On Wall Street, the stock market opened moderately lower to start the week, continuing a steep sell-off that began Friday.
The reason isn't hard to figure out. The Federal Reserve Open Market Committee meets soon and traders and investors figured out late last week that there is an increasing chance it will hike its discount rate by a quarter point.
While the extent of the hike and the resulting rate – still less than 1% interest – may seem insignificant, the market doesn't see it that way. Stocks are currently valued on the assumption that money is virtually free and will stay that way. Years of 0% interest have simply inflated the value of assets, including stocks. If the Fed hikes rates, it suggests the party is over.
While this might seem to be a problem only for the investor class, if you happen to have money invested in a retirement account or happen to be drawing a pension, you likely have some skin in the game.
Same thing happened in December
It's worth noting that the market reacted in a similar way when the Fed hiked rates a quarter point last December. Stocks sold off deeply before recovering in February. Since that recovery, the Dow Jones Industrial Average, S&P 500, and NASDAQ have all reach new highs.
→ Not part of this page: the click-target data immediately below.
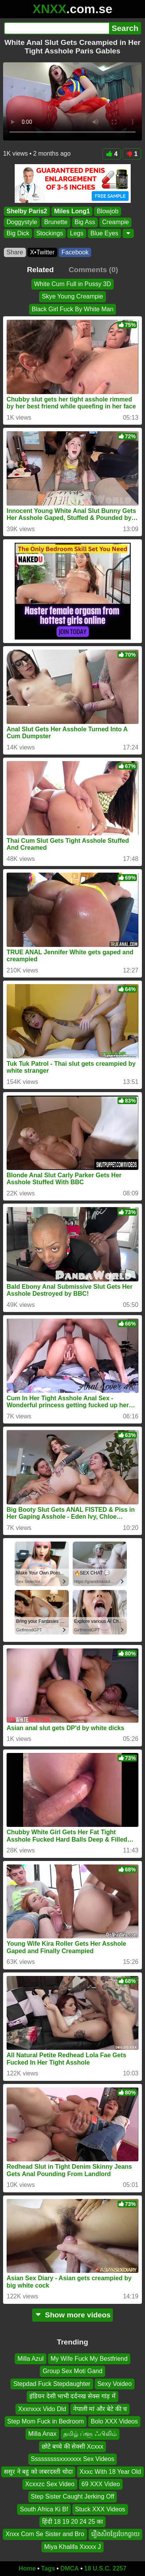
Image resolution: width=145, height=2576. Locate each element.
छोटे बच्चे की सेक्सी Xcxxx (72, 2446)
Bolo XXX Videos (114, 2421)
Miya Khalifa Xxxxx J (72, 2546)
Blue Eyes (104, 233)
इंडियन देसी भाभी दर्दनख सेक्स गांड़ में (72, 2396)
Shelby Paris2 (27, 211)
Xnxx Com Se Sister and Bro (44, 2534)
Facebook (75, 252)
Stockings (49, 233)
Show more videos (72, 2315)
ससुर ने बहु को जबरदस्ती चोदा (38, 2471)
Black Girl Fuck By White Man (73, 309)
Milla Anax (42, 2433)
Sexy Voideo (114, 2383)
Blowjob (107, 211)
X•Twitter (42, 252)
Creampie (115, 222)
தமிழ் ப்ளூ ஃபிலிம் (90, 2433)
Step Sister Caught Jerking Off (72, 2496)
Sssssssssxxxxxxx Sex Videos (72, 2459)
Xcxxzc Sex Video (50, 2484)
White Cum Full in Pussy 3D (72, 284)
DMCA (69, 2568)
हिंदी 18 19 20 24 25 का (72, 2521)
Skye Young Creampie (72, 296)
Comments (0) (93, 270)
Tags (48, 2568)
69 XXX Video (101, 2484)
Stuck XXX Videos (100, 2509)
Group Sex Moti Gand (72, 2371)
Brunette (55, 222)
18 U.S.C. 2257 (105, 2568)
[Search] (56, 28)
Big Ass (85, 222)
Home (27, 2568)
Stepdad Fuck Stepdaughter (51, 2383)
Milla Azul (30, 2358)
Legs (77, 233)
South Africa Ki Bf (44, 2509)
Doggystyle (22, 222)
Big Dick (18, 233)
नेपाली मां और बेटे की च (100, 2409)
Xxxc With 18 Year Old (110, 2471)
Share (15, 252)
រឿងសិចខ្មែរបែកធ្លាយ (115, 2534)
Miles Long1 (72, 211)
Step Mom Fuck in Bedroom (45, 2421)
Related (40, 270)
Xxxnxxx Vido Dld (42, 2409)
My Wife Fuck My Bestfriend (89, 2358)
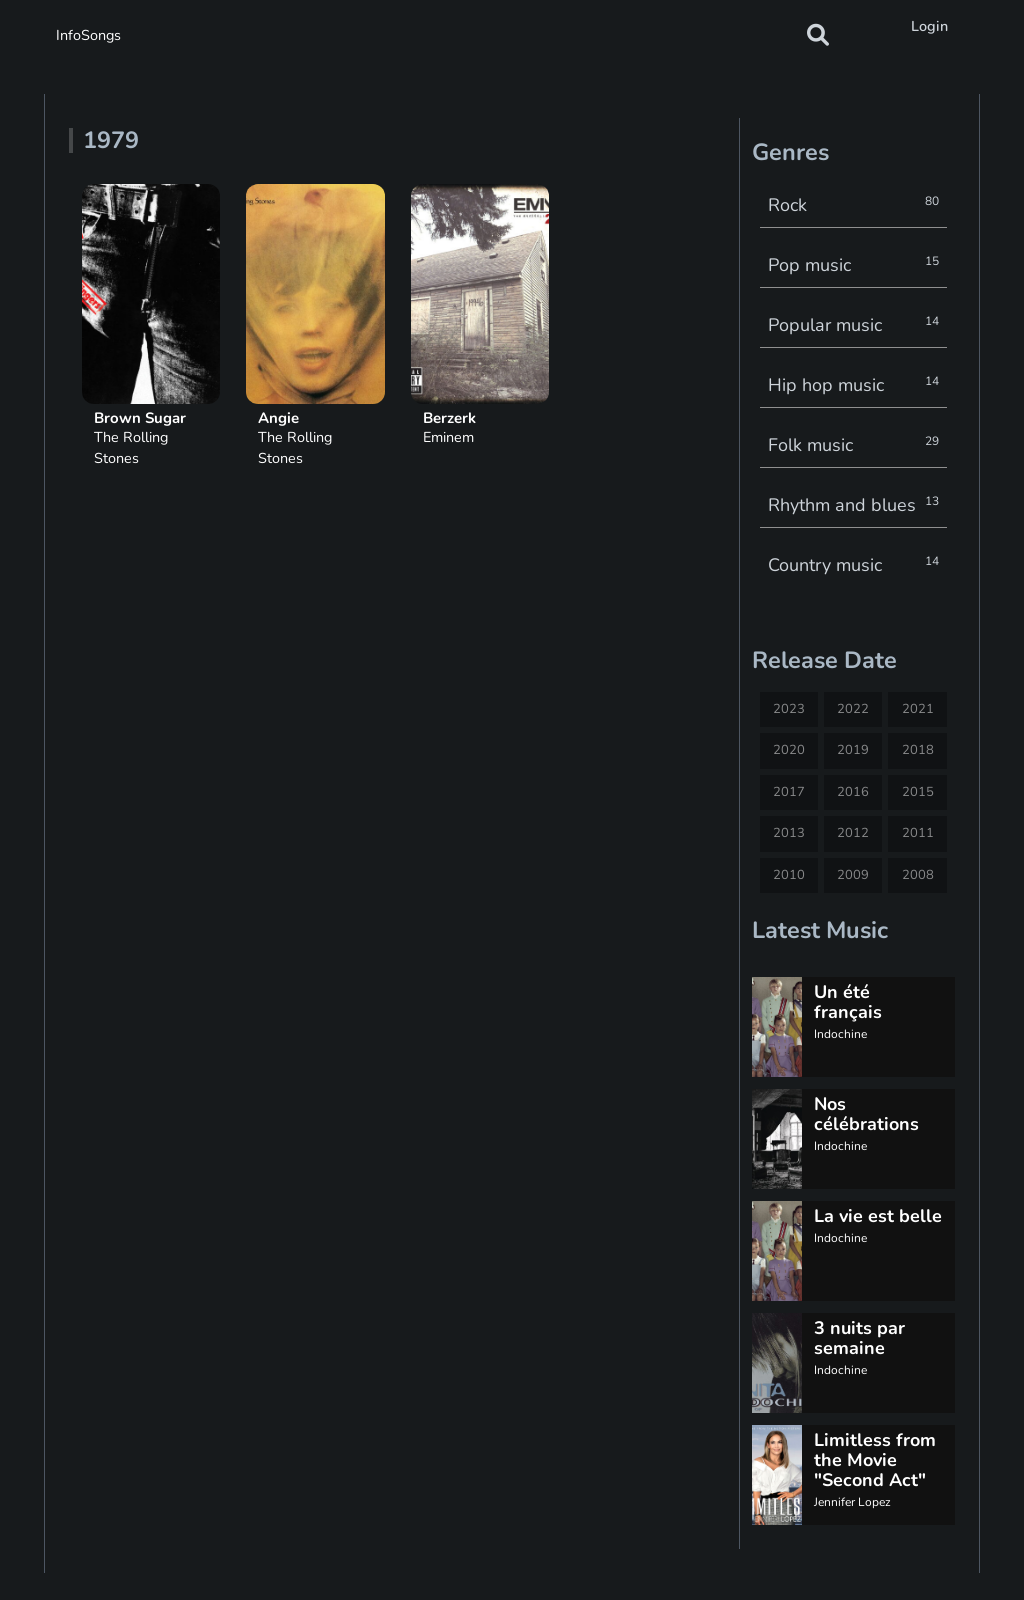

Speaking on CNBC early Monday, GOP Presidential candidate Donald Trump accused the Fed of “creating a false stock market” with its low interest rate policy. Trump also suggested there would not be a rate hike before the election, accusing the Fed of being influenced by politics.
Extremely low interest rates have been a point of contention for years, almost from the start. Then Fed Chairman Ben Bernanke slashed the Fed's key interest rate to 0% in the wake of the 2008 financial crisis. The move was designed to stimulate the economy.
While its effects on the economy were slight, it did seem to ignite the stock market, and later it aided a housing recovery. Policymakers have long seen the need to get rates back to normal levels, but have hesitated to raise rates while economic growth is anemic and inflation is low.